L'amaca

“Ebreo comunista miliardario” scrive su Facebook, a proposito di Roberto Benigni, un uomo di punta del Pdl calabrese, assessore all'Urbanistica del capoluogo, avvocato, ex coordinatore di An, insomma a tutti gli effetti un esponente della classe dirigente del primo partito italiano. Il trittico di epiteti ha due aspetti rilevanti, e tipici. Il primo è che (ovviamente) non sono epiteti, ma lo diventano nella cultura paranoica di una destra ammalata di ignoranza e di paura. Il secondo è che al classico abbinamento "ebreo e comunista" (due gruppi di esseri umani che hanno potuto frequentarsi soprattutto nei lager nazisti, insieme agli zingari e agli omosessuali), si aggiunge "miliardario" perché l'ingrediente populista, non nuovo ma assai potenziato nel ventennio berlusconiano, si nutre di un odio indeterminato e pregiudiziale per ogni genere di élite.

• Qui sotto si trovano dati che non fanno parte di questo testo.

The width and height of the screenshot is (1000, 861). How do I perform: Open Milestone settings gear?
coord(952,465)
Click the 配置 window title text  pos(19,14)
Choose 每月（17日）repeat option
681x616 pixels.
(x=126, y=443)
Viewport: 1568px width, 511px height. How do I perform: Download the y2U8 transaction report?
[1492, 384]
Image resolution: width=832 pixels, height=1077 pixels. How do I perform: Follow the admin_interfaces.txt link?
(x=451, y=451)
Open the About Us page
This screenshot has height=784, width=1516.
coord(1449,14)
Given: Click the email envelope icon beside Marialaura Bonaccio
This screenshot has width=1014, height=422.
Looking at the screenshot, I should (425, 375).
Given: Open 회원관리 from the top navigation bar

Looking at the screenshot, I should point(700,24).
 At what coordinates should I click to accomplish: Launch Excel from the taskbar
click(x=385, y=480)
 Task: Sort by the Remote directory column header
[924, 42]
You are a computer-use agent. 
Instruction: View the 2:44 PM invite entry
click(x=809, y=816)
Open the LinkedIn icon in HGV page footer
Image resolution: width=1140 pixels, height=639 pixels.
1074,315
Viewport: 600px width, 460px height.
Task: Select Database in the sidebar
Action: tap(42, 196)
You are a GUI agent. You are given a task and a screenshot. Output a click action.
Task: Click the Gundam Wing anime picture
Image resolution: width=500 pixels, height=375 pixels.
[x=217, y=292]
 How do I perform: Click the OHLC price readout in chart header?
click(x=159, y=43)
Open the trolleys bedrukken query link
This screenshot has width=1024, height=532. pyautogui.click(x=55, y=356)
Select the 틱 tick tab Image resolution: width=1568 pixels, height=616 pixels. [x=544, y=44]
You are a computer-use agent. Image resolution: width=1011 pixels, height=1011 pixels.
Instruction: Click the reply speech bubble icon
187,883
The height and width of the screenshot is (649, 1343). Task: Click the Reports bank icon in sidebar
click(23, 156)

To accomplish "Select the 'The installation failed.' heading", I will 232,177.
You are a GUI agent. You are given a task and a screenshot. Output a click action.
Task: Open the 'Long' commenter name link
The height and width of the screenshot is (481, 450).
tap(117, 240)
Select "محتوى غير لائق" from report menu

Agli artisti di successo capita di guadagnare bene. Se sono di destra, la circostanza è considerata congrua e perdonabile. Se di sinistra, un turpe scandalo. Un recente paginone del "Giornale" contro Roberto Vecchioni gli rinfacciava fino all'ossessione, fino al tic nervoso, dieci volte, cento volte, di essere "ricco", "lautamente pagato", "attaccato ai soldi". "Ebreo" non gli veniva imputato. Forse una dimenticanza.